Work request:
Your task is to copy the stretch of lines in the records below that begins with the line containing "This screenshot has width=897, height=818." and ends with the line containing "Task: Open Лас-Пальмас team in 29.04.17 match", exactly as written, with nothing added.

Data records

:::::

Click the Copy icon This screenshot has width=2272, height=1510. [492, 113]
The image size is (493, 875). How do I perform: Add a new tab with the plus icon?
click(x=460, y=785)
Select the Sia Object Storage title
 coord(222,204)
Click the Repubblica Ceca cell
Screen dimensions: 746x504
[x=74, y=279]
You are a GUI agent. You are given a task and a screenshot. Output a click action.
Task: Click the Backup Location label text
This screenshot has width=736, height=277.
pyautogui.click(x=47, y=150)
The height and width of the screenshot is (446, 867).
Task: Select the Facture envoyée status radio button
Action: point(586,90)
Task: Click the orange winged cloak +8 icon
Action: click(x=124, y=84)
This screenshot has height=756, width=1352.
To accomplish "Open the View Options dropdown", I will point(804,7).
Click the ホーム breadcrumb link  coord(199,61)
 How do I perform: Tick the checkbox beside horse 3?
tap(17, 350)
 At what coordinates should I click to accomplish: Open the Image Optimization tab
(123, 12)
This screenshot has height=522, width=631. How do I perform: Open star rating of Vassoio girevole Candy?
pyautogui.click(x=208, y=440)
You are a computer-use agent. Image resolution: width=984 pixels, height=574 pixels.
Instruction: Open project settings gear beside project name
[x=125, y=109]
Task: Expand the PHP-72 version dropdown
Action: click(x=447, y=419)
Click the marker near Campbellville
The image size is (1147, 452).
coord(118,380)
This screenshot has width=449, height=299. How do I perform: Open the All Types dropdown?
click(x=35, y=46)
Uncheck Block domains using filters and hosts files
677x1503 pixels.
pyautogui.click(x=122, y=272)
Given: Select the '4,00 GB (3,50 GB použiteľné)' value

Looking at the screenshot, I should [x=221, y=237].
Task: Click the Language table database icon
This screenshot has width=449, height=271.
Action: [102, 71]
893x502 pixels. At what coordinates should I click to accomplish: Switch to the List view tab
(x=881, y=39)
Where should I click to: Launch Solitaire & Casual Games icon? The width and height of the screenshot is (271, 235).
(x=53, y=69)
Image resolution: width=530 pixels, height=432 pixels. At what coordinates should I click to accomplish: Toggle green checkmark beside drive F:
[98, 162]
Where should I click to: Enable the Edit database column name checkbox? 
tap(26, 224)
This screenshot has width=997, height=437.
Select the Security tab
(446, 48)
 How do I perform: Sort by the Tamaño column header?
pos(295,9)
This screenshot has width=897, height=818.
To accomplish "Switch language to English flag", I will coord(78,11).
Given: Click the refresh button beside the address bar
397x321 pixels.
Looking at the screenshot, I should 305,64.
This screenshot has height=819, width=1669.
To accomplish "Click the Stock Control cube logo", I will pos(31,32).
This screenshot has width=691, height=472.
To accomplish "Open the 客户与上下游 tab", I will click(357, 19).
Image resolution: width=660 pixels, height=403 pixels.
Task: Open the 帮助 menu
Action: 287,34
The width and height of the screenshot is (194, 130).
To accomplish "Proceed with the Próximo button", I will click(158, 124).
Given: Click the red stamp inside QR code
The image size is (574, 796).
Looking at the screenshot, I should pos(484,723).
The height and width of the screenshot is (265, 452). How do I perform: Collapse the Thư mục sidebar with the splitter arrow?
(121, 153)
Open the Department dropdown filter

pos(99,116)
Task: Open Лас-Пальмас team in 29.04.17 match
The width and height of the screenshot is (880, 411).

:::::

Answer section:
This screenshot has width=897, height=818.
To accomplish "Switch language to English flag", I will coord(78,11).
Given: Click the refresh button beside the address bar
397x321 pixels.
Looking at the screenshot, I should 305,64.
This screenshot has height=819, width=1669.
To accomplish "Click the Stock Control cube logo", I will pos(31,32).
This screenshot has width=691, height=472.
To accomplish "Open the 客户与上下游 tab", I will click(357, 19).
Image resolution: width=660 pixels, height=403 pixels.
Task: Open the 帮助 menu
Action: 287,34
The width and height of the screenshot is (194, 130).
To accomplish "Proceed with the Próximo button", I will click(158, 124).
Given: Click the red stamp inside QR code
The image size is (574, 796).
Looking at the screenshot, I should pos(484,723).
The height and width of the screenshot is (265, 452). How do I perform: Collapse the Thư mục sidebar with the splitter arrow?
(121, 153)
Open the Department dropdown filter

pos(99,116)
Task: Open Лас-Пальмас team in 29.04.17 match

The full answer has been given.